# [Exercise description]
From the entries that follow, copy every line with the word "settings".

[Excerpts from a dataset]
------

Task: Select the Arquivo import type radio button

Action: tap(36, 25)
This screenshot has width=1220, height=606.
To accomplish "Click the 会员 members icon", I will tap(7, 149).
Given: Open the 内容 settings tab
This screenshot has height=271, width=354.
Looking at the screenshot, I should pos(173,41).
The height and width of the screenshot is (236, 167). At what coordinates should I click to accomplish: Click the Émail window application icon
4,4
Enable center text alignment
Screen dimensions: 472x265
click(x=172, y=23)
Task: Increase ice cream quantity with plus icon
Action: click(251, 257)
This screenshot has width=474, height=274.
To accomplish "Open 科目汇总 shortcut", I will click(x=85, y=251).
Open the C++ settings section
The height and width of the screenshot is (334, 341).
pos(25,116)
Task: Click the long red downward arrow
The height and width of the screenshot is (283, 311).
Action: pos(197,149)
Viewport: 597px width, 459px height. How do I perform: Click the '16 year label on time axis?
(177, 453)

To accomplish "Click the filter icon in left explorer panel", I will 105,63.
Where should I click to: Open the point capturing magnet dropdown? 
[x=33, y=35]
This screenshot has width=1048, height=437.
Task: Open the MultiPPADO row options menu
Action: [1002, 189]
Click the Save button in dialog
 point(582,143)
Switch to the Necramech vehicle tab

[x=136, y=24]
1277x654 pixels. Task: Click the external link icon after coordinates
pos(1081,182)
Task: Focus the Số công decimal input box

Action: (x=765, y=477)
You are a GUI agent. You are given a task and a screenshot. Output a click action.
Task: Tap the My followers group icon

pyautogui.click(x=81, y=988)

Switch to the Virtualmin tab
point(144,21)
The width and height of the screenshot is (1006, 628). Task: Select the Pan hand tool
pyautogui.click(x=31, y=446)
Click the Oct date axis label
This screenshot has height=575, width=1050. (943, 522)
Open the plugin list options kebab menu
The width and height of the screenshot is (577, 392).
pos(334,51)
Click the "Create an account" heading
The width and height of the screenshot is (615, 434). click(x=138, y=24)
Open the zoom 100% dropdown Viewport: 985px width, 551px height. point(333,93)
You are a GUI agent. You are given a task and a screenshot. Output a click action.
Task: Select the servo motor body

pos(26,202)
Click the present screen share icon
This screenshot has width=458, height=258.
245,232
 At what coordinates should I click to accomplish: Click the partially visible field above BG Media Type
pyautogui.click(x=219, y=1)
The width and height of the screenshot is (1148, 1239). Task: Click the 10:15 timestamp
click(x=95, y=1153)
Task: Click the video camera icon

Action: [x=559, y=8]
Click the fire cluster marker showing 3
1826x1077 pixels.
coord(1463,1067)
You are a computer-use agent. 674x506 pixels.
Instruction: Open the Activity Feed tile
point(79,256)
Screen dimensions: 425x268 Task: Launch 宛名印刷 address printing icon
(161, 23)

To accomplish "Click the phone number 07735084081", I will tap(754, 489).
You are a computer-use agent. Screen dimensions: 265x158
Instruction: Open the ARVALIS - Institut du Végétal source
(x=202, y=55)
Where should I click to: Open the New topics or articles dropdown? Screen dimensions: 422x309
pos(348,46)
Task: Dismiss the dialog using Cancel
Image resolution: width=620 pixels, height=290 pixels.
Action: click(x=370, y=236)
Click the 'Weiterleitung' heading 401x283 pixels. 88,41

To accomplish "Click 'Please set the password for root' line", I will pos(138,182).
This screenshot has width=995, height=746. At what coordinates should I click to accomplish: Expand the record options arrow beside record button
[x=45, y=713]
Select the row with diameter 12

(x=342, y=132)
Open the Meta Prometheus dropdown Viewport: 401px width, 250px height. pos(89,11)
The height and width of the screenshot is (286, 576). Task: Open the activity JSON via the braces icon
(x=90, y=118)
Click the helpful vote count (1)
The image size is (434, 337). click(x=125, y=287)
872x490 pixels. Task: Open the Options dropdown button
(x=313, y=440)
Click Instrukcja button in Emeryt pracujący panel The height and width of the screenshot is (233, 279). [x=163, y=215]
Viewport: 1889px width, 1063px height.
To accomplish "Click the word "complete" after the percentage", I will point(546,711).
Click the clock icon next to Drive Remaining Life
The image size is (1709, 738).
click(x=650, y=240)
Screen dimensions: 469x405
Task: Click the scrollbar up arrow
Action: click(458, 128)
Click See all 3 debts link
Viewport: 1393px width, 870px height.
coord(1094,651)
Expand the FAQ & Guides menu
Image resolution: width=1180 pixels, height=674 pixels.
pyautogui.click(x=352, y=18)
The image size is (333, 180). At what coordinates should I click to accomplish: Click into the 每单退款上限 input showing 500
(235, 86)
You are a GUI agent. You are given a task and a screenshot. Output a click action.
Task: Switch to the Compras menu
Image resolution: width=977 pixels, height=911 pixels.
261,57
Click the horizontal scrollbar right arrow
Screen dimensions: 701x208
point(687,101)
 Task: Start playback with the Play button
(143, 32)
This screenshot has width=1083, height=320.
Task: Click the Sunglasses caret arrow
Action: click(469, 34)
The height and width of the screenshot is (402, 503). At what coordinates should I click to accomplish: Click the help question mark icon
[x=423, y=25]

------

# [Task response]
Given: Open the 内容 settings tab
Open the C++ settings section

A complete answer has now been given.